教え子の一人がFBで『エピソード…』を評して「スイスイ読みやすい」と書いている。本書に取り上げた教え子の一人だ。エピソードというものはそのエピソードを共有している人間にとっては「スイスイ」と表現されるような機能を果たすのだという顕著な例である。とすれば、一般的な読者にはやはりそう簡単には伝わらないと考えるべきなのかもしれない。

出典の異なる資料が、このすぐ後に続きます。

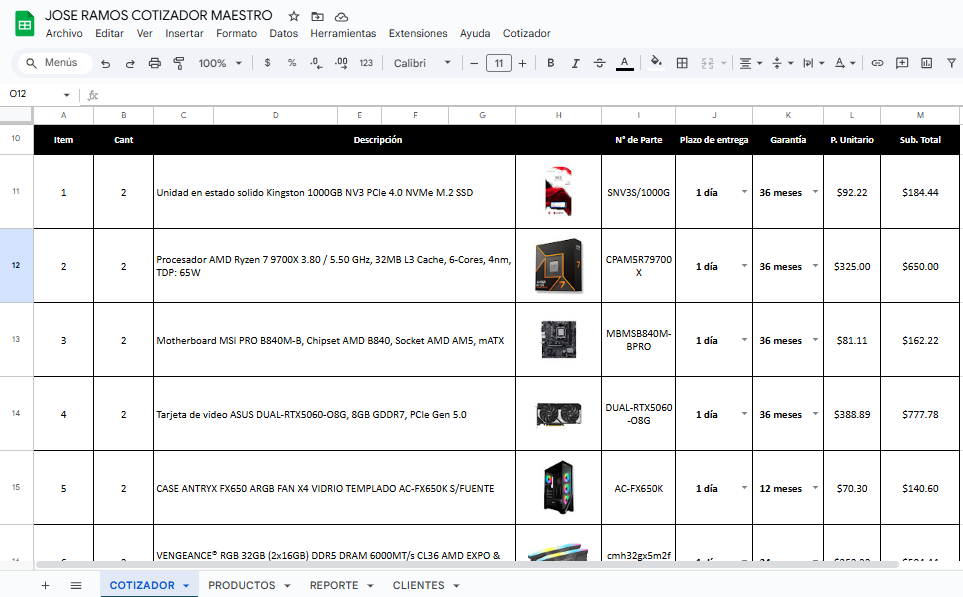Viewport: 963px width, 597px height.
Task: Click the undo icon in the toolbar
Action: (x=106, y=63)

おそらく読者に難しいと感じられるのは、それぞれのエピソードとそのエピソードを通して主張される抽象とがなかなか結びつかないところにあるのだと思う。結びつかないから、堀が何を言っているのかが理解できないわけだ。しかし、エピソードを共有している者から見ると、両者がいとも簡単に結びついてしまう。おそらくそういうことなのだろう。

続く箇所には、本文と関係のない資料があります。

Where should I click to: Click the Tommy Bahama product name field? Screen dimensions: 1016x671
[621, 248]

実はこの本はそんなに難しく考えて読む必要はないものだと僕は思っている。いろいろ理屈は語っているけれど、第1章は新卒で担任した1年2組への愛惜に過ぎない。愛惜でわかりにくければラブレターに過ぎない。第2章は学生時代へのノスタルジーと、現在の実学的な教員養成カリキュラムへのアンチテーゼである。第3章はこれまた僕の演劇を具現化してくれた主演女優たちへのラブレターである。そして僕がこの本で書きたかったのは、実はここまでだ。あとの第4章から第8章までは体裁を整えるために書いてはいるが、まだ現在進行形で進んでいるものであり、まだまだ未整理なのだ。言い方を変えればまだまだ発展するものなのだ。第1章から第3章までのエピソードだけが既に終わった「過去のこと」を書いている。この三つだけが僕のなかで整理が終わったことが書かれているのだ。